▶ Work to be completed: The records below must be written out exactly, with every picture left behind.

▶ Stored items:
- Opening Delimiter -

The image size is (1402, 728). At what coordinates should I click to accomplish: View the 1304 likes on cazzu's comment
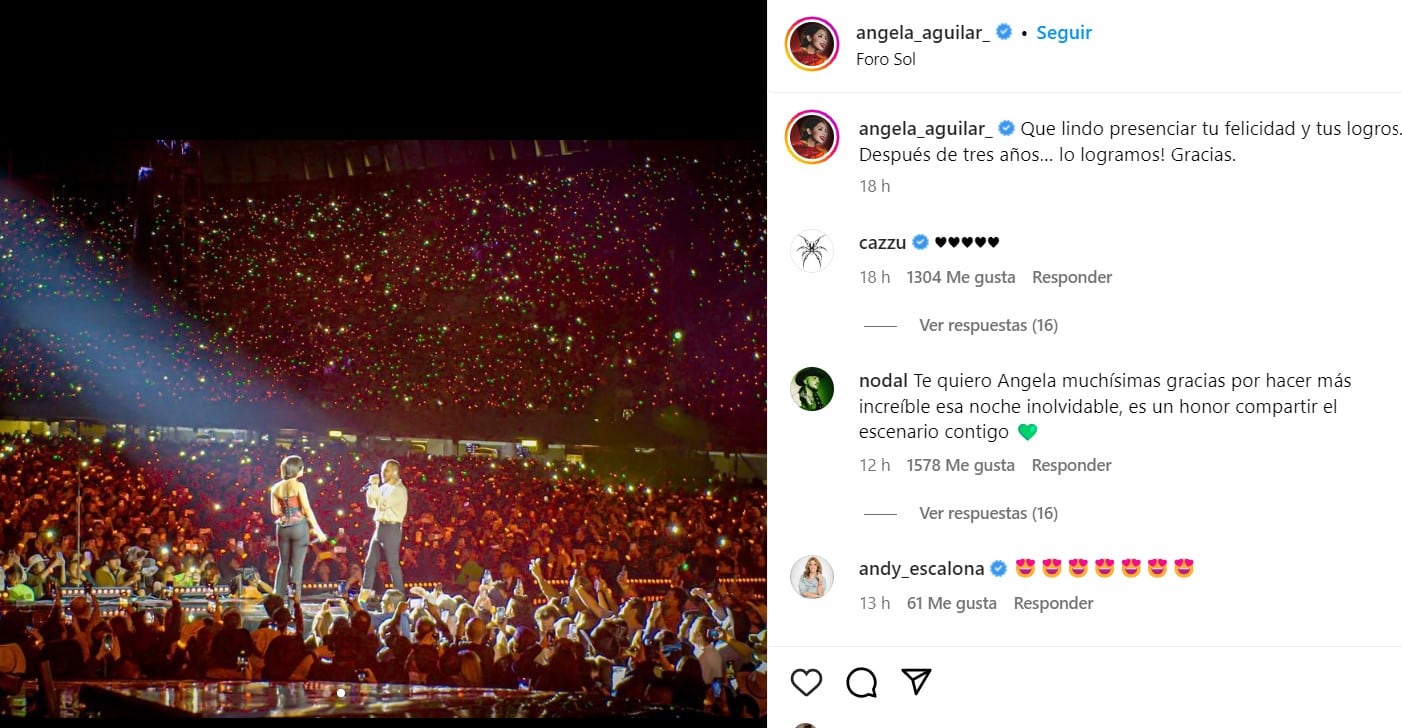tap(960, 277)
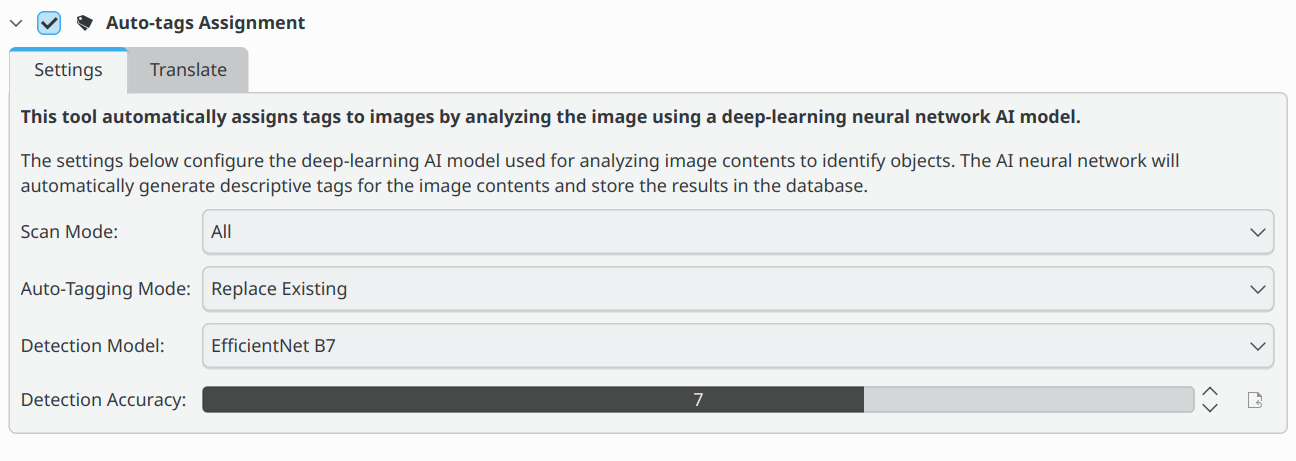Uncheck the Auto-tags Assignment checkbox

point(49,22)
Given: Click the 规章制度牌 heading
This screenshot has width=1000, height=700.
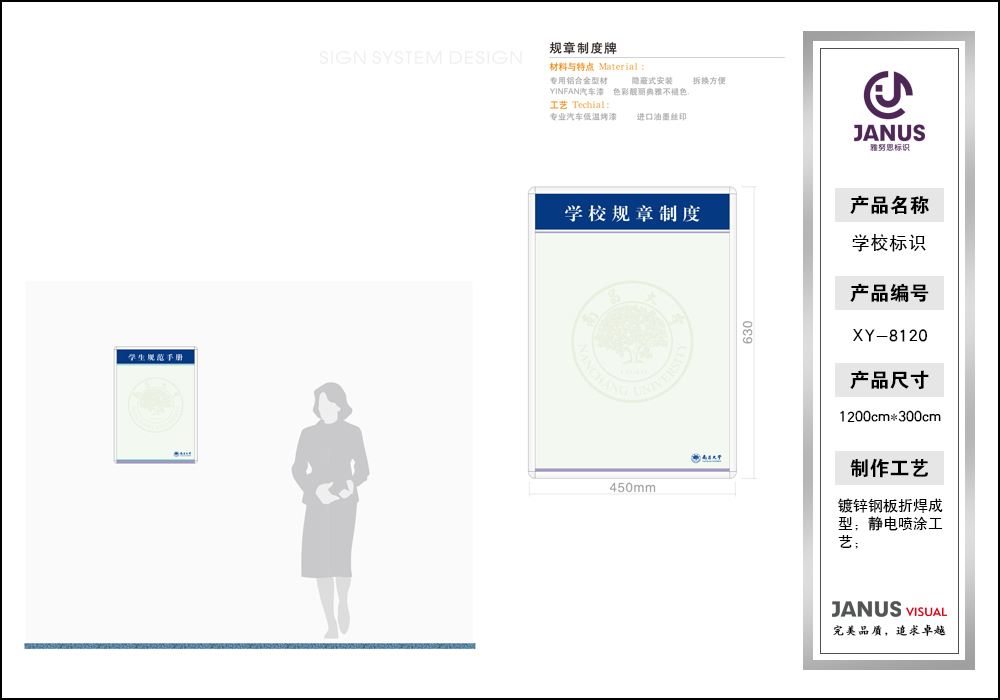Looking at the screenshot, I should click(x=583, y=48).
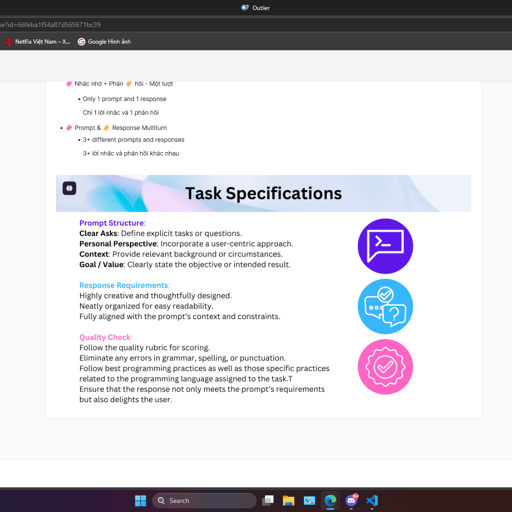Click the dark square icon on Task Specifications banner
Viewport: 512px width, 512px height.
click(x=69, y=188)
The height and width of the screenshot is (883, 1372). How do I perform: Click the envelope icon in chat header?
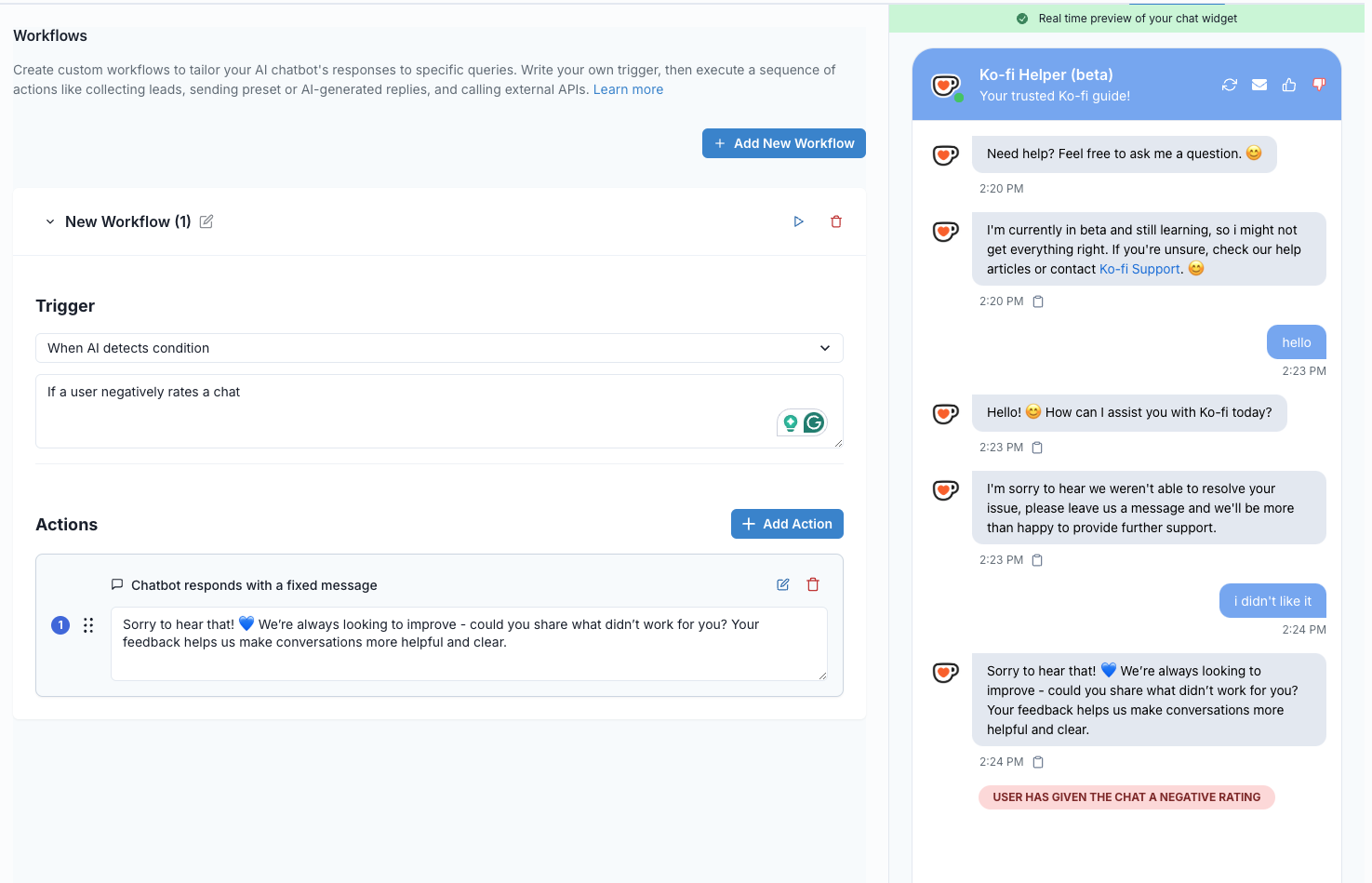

- Closing Delimiter -

▶ Solution for this problem:
The image size is (1402, 728). At what coordinates should I click to accomplish: View the 1304 likes on cazzu's comment
tap(960, 277)
Uncheck the Auto-tags Assignment checkbox

point(49,22)
Given: Click the 规章制度牌 heading
This screenshot has width=1000, height=700.
Looking at the screenshot, I should click(x=583, y=48).
Click the dark square icon on Task Specifications banner
Viewport: 512px width, 512px height.
click(x=69, y=188)
The height and width of the screenshot is (883, 1372). How do I perform: Click the envelope icon in chat header?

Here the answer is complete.